This one is directed at you, Lance Armstrong

**This post is not directed to Lance Armstrong. I find him to be a stellar athlete and a wonderful human. Live Strong.***

Ok. I’m bound to piss some of you off with this one, but keep an open mind and hear me out…at least the overall point…

Listen, weekend cyclist guy/gal. I get the fact that you love your swell Trek or Specialized. I don’t necessarily understand the need to garb yourself in heinous colors that are too tight for most people to wear, but hey, different strokes. Here’s the thing, though…CVC 21200(a) states in part:

Every person riding a bicycle upon a highway has all the rights and is subject to all the provisions applicable to the driver of a vehicle.
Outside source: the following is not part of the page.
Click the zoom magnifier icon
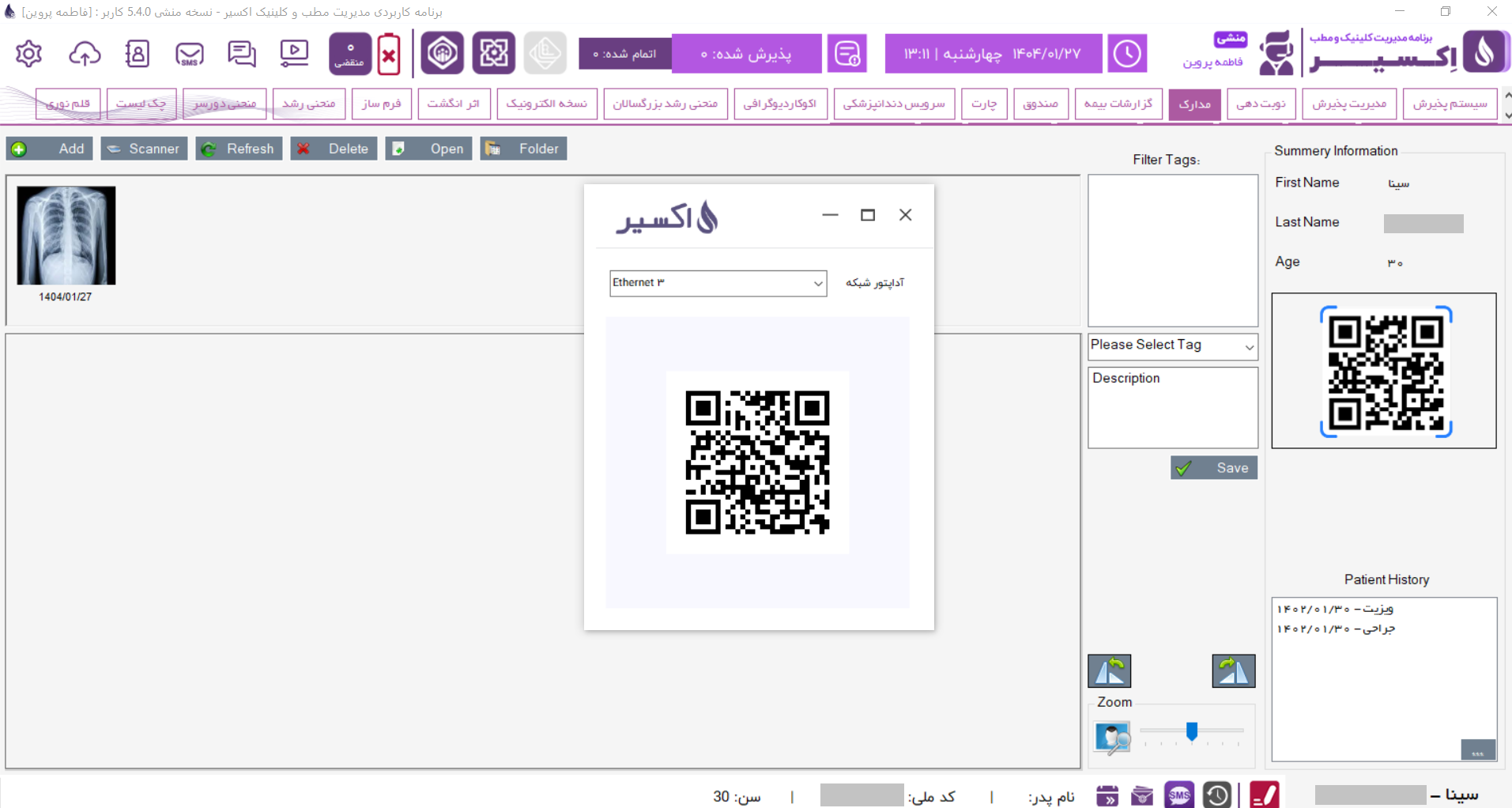click(x=1113, y=738)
What does that mean for you, Tour de France wannabe? That means when you see the fucking big red sign with the word “STOP” on it? Yeah, you have to stop. When you see that light box on the arm of that big ‘ol metal pole thingy and the top red colored light is blazing away? Yeah, you have to stop.

Look, I understand that cars don’t pay as much attention to you. I’m on a Motor, remember? We both have two wheels. That makes us cousins. Sorta. More like cousins twice removed. We could probably legally marry and have kids that wouldn’t have three arms and no nipples. I know it’s dangerous; however, let me throw this little factoid at you. In the three years I have been in the Traffic Unit, we’ve investigated a number of collisions involving bicycles. A rough estimate? More than 80% of the fault lies with the cyclist (and that’s a conservative estimate). Of those where the car is more at fault, the cyclist typically is an associated factor in the collision.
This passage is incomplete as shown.